# Data Science Methods for Clean Energy Research 
## _Neural Networks_

## Outline

### 1. Load dataset & rescale
### 2. Build a NN model with Keras
### 3. Train NN and test
### 4. Increase complexity of NN

In [None]:
# Import plotting libraries
import matplotlib 
from matplotlib import pyplot as plt
matplotlib.rcParams.update({'font.size': 20})
plt.rcParams.update({'font.size': 22})

import keras
from keras.models import Sequential
from keras.layers import Dense
from keras.wrappers.scikit_learn import KerasRegressor

print(keras.__version__)
import numpy as np

print(np.__version__)
import pandas as pd
from sklearn.model_selection import cross_val_score
from sklearn.model_selection import KFold
from sklearn.model_selection import train_test_split
from sklearn.preprocessing import StandardScaler


%load_ext autoreload
%autoreload 2


### 1. Loading the data, splitting into train and test and rescaling

Set our random seed so that all computations are deterministic

In [None]:
seed = 42

Read in the raw data for the HCEPDB into a pandas dataframe

In [None]:
df = pd.read_csv('http://faculty.washington.edu/dacb/HCEPDB_moldata.zip')
df.head()

In [None]:
df_smaller = df.sample(frac=0.01, random_state=42)

In [None]:
df_smaller.describe()

Separate out the input features from the output target `'pce'`

In [None]:
X = df_smaller[['mass', 'voc', 'jsc', 'e_homo_alpha', 'e_gap_alpha', 
        'e_lumo_alpha']].values
Y = df_smaller[['pce']].values

Let's create the test / train split from this data and keep 20% for testing.  

In [None]:
X_train_pn, X_test_pn, y_train, y_test = train_test_split(X, Y,
                                                    test_size=0.20,
                                                    random_state=seed)

Now we need rescale the input features of the training set using the `StandardScaler()` class [more info](https://scikit-learn.org/stable/modules/generated/sklearn.preprocessing.StandardScaler.html) and store the scaler to use it for the future test sets. We are rescaling input features because we do not want one of the input features to matter more than the others.

In [None]:
# Create the scaler from the training data only and keep it for later use
X_train_scaler = StandardScaler().fit(X_train_pn)

# Apply the scaler transform to the training data
X_train = X_train_scaler.transform(X_train_pn)
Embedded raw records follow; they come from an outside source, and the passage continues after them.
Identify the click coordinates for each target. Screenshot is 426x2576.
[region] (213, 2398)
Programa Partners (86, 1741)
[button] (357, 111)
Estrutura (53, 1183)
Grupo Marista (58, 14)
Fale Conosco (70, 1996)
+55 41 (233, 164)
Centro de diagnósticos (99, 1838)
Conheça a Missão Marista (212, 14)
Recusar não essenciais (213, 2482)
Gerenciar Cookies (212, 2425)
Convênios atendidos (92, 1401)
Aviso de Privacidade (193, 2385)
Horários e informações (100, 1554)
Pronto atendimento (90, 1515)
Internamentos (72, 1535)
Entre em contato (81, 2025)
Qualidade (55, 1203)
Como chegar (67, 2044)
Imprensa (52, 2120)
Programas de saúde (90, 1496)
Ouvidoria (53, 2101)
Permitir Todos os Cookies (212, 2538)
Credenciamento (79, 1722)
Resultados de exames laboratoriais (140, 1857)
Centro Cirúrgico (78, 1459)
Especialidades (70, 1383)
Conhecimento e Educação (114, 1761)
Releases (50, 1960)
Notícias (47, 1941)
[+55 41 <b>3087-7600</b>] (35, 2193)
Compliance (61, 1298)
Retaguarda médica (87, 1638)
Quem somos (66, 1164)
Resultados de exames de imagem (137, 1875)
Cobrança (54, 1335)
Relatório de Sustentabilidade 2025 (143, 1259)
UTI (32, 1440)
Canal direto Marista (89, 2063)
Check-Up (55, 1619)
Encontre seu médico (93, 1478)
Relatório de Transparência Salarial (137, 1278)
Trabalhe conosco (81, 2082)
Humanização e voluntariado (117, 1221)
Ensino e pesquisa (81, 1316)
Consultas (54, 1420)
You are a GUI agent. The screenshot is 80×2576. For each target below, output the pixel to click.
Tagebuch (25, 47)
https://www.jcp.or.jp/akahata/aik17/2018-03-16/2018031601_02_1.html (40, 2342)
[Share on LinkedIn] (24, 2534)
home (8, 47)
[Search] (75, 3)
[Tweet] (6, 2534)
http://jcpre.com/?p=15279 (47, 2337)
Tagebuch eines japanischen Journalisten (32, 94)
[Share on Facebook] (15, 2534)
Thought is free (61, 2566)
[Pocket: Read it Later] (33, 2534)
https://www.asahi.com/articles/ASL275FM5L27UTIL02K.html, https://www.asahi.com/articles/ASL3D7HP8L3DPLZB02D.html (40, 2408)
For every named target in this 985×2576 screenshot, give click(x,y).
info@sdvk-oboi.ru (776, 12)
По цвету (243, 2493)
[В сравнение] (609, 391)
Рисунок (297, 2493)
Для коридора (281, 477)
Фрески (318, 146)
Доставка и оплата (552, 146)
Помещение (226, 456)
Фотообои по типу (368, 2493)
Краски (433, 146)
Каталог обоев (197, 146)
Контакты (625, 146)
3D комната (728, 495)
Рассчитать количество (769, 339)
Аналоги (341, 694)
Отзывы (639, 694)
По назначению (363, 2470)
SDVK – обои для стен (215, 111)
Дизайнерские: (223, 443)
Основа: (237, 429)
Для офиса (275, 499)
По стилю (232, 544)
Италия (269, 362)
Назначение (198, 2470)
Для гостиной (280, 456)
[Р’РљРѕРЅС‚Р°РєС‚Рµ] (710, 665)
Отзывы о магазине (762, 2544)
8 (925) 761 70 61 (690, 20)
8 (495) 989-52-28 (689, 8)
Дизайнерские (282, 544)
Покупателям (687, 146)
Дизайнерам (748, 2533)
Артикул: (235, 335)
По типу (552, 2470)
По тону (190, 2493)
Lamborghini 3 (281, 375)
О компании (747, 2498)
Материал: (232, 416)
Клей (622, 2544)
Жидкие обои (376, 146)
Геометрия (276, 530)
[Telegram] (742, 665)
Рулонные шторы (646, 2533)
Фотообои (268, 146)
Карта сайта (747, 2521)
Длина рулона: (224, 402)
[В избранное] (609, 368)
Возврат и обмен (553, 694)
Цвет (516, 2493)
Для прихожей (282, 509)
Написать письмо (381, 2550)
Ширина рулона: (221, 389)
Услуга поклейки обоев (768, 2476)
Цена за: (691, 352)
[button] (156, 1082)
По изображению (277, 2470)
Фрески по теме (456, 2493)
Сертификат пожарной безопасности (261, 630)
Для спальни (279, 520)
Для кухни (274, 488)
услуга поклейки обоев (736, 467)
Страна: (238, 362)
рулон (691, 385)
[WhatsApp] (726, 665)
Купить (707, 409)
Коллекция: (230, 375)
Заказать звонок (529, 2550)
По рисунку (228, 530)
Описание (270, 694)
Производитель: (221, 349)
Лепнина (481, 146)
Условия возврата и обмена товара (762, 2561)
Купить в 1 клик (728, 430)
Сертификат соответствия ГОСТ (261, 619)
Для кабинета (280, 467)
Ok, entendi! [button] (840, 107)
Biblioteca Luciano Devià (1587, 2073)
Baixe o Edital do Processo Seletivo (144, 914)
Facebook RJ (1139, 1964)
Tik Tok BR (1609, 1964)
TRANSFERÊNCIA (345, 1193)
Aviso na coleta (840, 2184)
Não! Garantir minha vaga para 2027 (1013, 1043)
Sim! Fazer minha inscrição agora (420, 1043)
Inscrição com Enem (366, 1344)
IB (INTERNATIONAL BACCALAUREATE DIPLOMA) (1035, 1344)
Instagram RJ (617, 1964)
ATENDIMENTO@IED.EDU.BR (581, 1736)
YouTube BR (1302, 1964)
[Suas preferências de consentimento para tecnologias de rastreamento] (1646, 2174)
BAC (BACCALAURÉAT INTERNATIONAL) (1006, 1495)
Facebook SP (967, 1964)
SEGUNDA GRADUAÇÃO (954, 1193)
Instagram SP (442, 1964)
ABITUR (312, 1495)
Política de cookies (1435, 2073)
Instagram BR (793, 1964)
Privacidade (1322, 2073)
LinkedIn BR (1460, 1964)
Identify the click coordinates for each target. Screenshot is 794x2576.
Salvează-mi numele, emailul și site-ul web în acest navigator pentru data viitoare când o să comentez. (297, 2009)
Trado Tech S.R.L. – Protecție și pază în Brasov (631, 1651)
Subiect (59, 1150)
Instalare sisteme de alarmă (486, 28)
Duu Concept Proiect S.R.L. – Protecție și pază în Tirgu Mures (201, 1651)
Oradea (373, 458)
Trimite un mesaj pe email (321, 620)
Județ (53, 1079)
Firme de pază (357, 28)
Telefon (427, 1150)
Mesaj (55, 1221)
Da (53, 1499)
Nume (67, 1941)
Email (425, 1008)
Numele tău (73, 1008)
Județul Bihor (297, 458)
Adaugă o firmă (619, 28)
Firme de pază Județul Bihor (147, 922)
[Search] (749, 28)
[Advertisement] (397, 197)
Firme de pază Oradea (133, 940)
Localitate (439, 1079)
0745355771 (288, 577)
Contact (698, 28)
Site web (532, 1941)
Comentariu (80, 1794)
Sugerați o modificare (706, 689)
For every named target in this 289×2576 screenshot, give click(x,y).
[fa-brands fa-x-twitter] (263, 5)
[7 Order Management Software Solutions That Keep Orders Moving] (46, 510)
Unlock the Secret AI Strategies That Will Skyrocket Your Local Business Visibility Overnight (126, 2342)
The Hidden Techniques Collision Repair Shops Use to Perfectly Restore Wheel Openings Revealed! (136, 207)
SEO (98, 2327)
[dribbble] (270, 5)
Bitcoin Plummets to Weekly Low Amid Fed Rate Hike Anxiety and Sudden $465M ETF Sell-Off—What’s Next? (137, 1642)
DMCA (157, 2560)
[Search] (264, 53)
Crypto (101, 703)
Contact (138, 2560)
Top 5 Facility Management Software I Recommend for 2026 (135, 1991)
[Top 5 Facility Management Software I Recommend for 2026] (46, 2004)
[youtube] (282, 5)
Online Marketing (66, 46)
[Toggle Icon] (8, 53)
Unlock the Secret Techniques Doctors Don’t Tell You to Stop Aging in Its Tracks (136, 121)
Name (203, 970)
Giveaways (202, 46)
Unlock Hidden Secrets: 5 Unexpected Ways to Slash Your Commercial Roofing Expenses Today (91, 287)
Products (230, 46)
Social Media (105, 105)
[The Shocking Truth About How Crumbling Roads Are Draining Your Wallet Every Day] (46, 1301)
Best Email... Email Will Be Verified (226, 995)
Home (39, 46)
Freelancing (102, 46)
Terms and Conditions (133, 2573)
Now let's reuse that scaler transform on the test set.  This way we never contaminate the test data with the training data.  We'll start with a histogram of the testing data just to prove to ourselves it is working.

In [None]:
fig, ax = plt.subplots(1,2,figsize=(10,4))
ax[0].hist(X_test_pn[:,0], alpha=0.6, color='mediumvioletred')
ax[0].set_xlabel('mass')
ax[0].set_ylabel('count')
ax[0].set_title('mass distribution',fontsize=18)
ax[1].hist(X_test_pn[:,1], alpha=0.6, color='royalblue')
ax[1].set_xlabel('voc')
ax[1].set_ylabel('count')
ax[1].set_title('voc distribution',fontsize=18)
plt.tight_layout()
plt.show()

OK, now apply the training scaler transform to the test and plot a histogram

In [None]:
X_test = X_train_scaler.transform(X_test_pn)

In [None]:
fig, ax = plt.subplots(1,2,figsize=(10,4))
ax[0].hist(X_test[:,0], alpha=0.6, color='mediumvioletred')
ax[0].set_xlabel('mass')
ax[0].set_ylabel('count')
ax[0].set_title('mass distribution',fontsize=18)
ax[1].hist(X_test[:,1], alpha=0.6, color='royalblue')
ax[1].set_xlabel('voc')
ax[1].set_ylabel('count')
ax[1].set_title('voc distribution',fontsize=18)
plt.tight_layout()
plt.show()

### 2. Creating the neural network model

This is a simple neural network with one hidden layer and one output layer. Here we will use `Keras` functions [Keras documentation](https://keras.io/guides/). We will use `Dense` layers as defined [here](https://keras.io/api/layers/core_layers/dense/), and the `Adam` [optimizer](https://keras.io/api/optimizers/adam/) which relies on gradient descent.

In [None]:
def simple_network():
    # Define a sequential model object 

    # Add a layer to your model - Note - THIS IS YOUR FIRST HIDDEN LAYER - input layer is defined by input_dim!
    # Use kernel_initializer='normal' and  activation='relu'

    # Add another layer to your model - this is the output layer

    # Compile your model using the mean_squared_error for your loss and the adam optimizer

    return model

In [None]:
# Create an instance of your simple_network() function

# Print it's summary()


### 3. Training the NN

Train the neural network with the following

In [None]:
# Set the numpy random number generator - i.e. get reproducible starting weights 


# Create the NN estimator with the KerasRegressor and your simple_network function, 
# use 150 epochs and a batch_size of 10000


# Fit your estimator to your *** data with a validation_split of 0.3 and the same 
# epochs and batch size as above save results in an object you call "history"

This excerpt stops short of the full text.